次は体で感じる悲しみです。それは例えば不眠。夜なかなか眠ることができない、すぐに目が覚めてしまう。睡眠不足は辛いことです。また例えば食欲不振。単に食欲がないという場合もありますが、生前に一緒に食べた好きだった物など、自分だけがそれを食べてよいのだろうかと思い、食欲がなくなってしまうということもあります。それから体調不良。それも大変辛くてしんどいことです。
最後は行いで感じる悲しみです。たとえば引きこもり。春は桜が咲き、華やかな雰囲気が街に広がります。街は幸せそうな人々で溢(あふ)れます。その光景が耐えられず、人と会いたくないという形で引きこもるということ、これは体で表現される悲しみなのでしょう。それから悲しみ比べ。本来比べることができないはずの悲しみを、人間は比べてしまうというのです。そして、あの人よりは私の方がまだましだといって自分を納得させたり、私の方が悲しみが深いといって人を低く見たり、その結果として人々と共感をすることができない世界を作り出してしまうのです。そして悪者探し。納得できない出来事に遭遇した時に、一体誰が悪かったのかということを人は考えてしまうというのです。そして多くの場合、その悪を自分以外の外側に見つけ出そうとします。あの人が悪いという形で人間関係にひびが入ってしまうということも起こりうることではないでしょうか。
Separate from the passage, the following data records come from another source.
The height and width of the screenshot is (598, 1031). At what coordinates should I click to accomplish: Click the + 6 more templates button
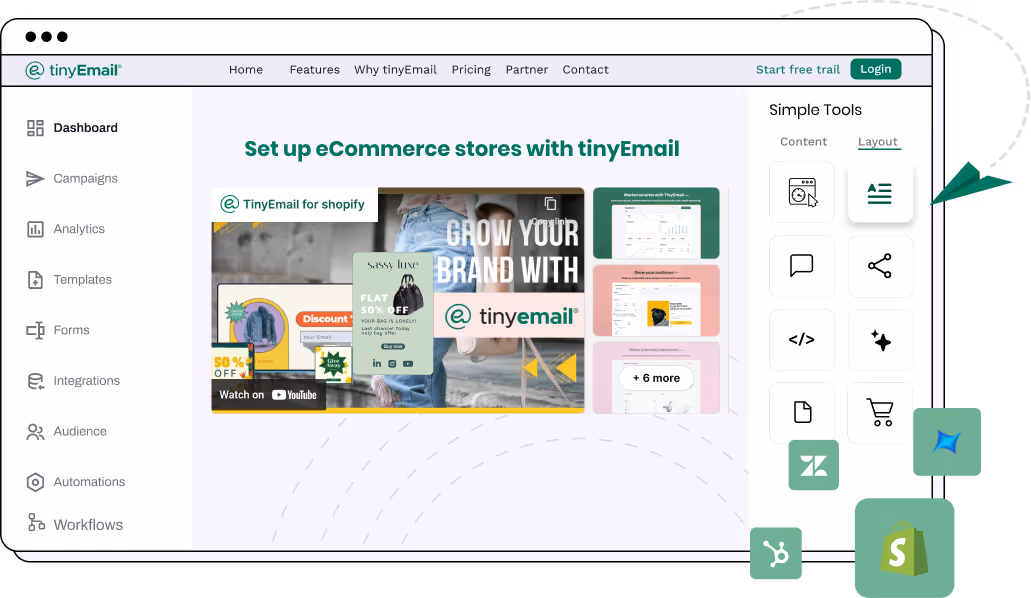[x=655, y=377]
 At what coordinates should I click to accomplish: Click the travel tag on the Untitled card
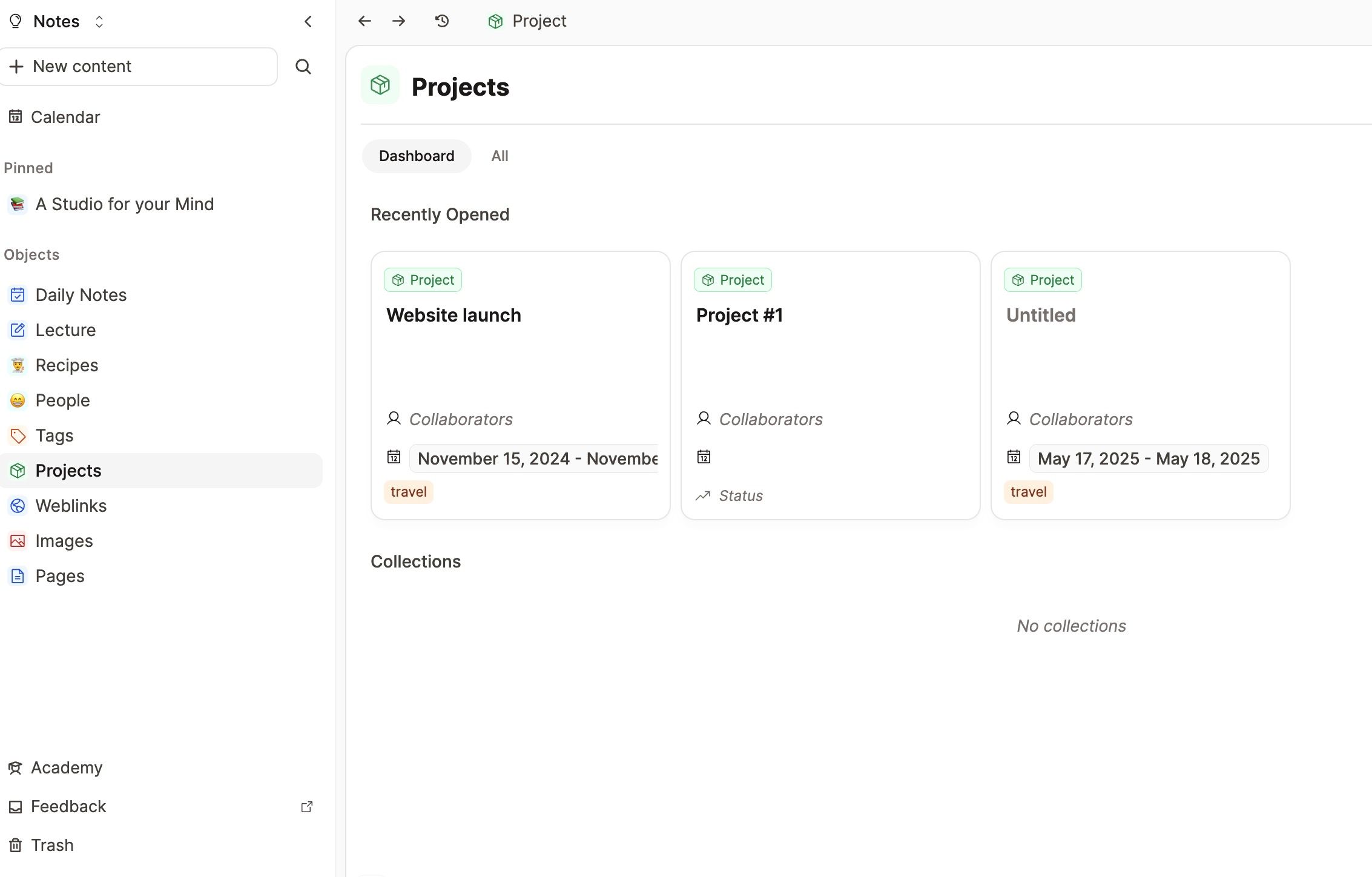pyautogui.click(x=1028, y=492)
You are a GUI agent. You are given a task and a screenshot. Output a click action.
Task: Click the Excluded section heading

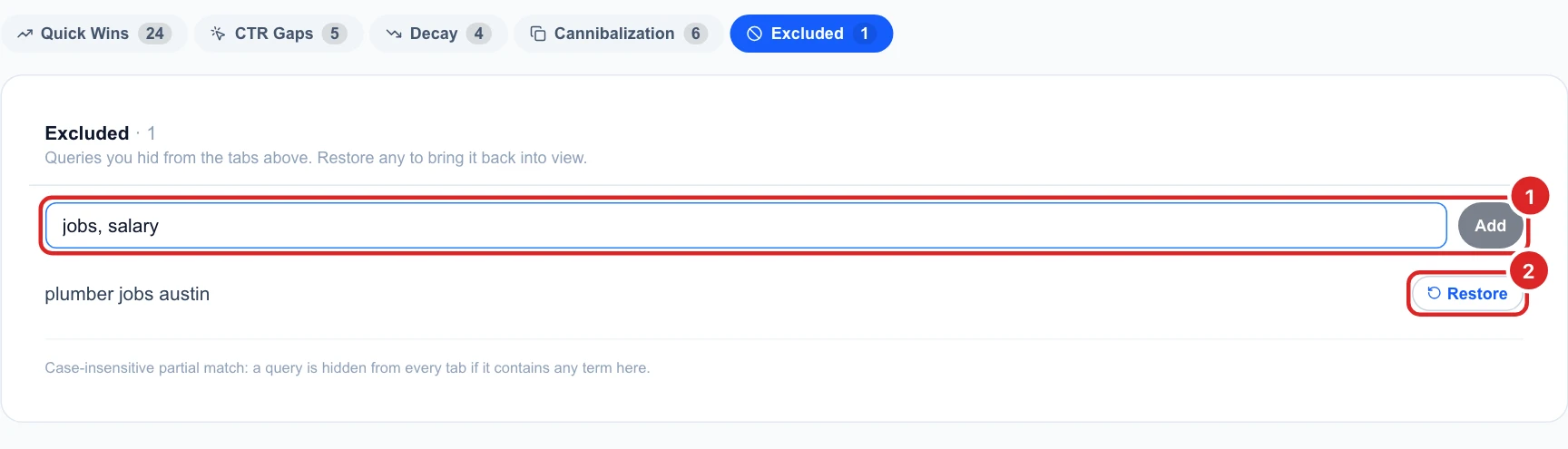87,133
今、心で感じる悲しみ、体で感じる悲しみ、行いで感じる悲しみをご一緒に振り返ってみましたが、皆さんいかがでしょうか。思い当たること、あてはまることはないでしょうか。大切な方を亡くした時に、実は私たち人間は悲しみを感じることができる力を与えられているのです。力を与えられている。そして、その悲しみには、いろいろなすがたがあるというのです。
ここで今私が一番申しあげたいことは、何もそれらのことは異常なことではないということです。大切な方を亡くしたことがある誰もが感じる正常な反応なのだということです。悲しみを感じることのできる存在、それが人間。親鸞聖人はそのような人間を、自覚をもって「凡夫(ぼんぶ)」と表現されました。
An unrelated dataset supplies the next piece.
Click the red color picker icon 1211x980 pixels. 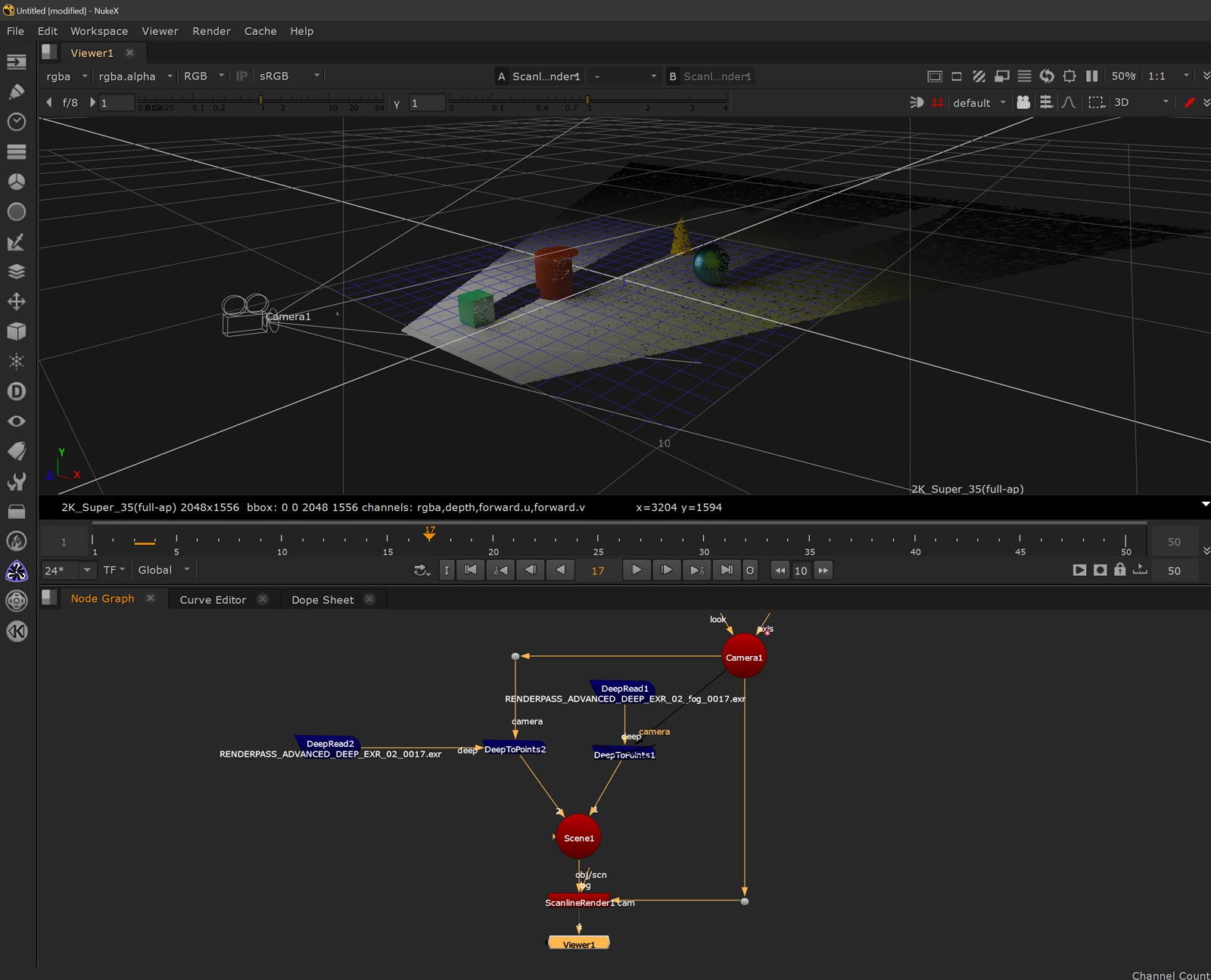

凡夫というは、無明煩悩われらがみにみちみちて、欲もおおく、いかり、はらだち、そねみ、ねたむこころおおく、ひまなくして臨終の一念にいたるまでとどまらず、きえず、たえずと、水火(しいか)二河のたとえにあらわれたり。 (一念多念文意 545)
親鸞聖人はこれでもかというぐらいに凡夫のすがたを言い当てておられます。しかし、だから人間はダメなのだと言っているのではありません。凡夫だからこそ、その凡夫を照らし続ける光に出会うことができるのだというのです。凡夫だからこそ本願に出会うことができるのだという世界が、親鸞聖人の出遇われた世界なのではないでしょうか。
人はさまざまなすがたの悲しみを抱く。そして凡夫はいろいろな煩悩を抱く。しかし、そのような悲しみや煩悩こそを大きなきっかけとして、あたたかな教えの世界に出会ってきた歴史が届けられているのです。そのことを皆さんとご一緒に確認したいと思っています。
大切にしたい三つのこと
さて、最後になりますが、大切な方を亡くした人が、これからの歩みの中で大切にしていきたいことを三つ、ご一緒に確かめていきたいと思います。
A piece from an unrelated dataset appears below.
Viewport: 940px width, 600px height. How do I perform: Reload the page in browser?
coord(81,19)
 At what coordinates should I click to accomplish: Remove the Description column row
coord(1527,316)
まずひとつ目は、「自分の思いを自分の言葉にする」ということです。私の中に浮かぶその人へのさまざまな思いを、自分の言葉にして表現してみましょう。それは、例えば「ありがとう」「感謝しています」という言葉かもしれません。または「ごめんなさい」「あなたの死を無駄にはしない」という言葉かもしれません。もっと長い言葉になるかもしれません。自分の思いを自分の言葉にして表現していくということ。それは亡き人と対話をするということ、そしてそれは自分自身と対話をするということに通じるのではないでしょうか。自分の思いを自分の言葉にしていくということを大切にしたいものです。
ふたつ目は、「死を自分のこととして受け止めてみる」ということです。私たちはみな誰もが限りあるいのちを生きています。いつか終わっていくいのちを生きているのです。しかし、普段はそのことをなるべく見ないようにして生きています。そのような私たちに、亡き人は声なき声で、「いつか終わるいのちをどう生きていくのか」「限りあるいのちをどうか大切に生きてほしい」と呼びかけているのではないでしょうか。死を人ごととはせずに、死を自分のこととして受け止めてみるということを大切にしたいものです。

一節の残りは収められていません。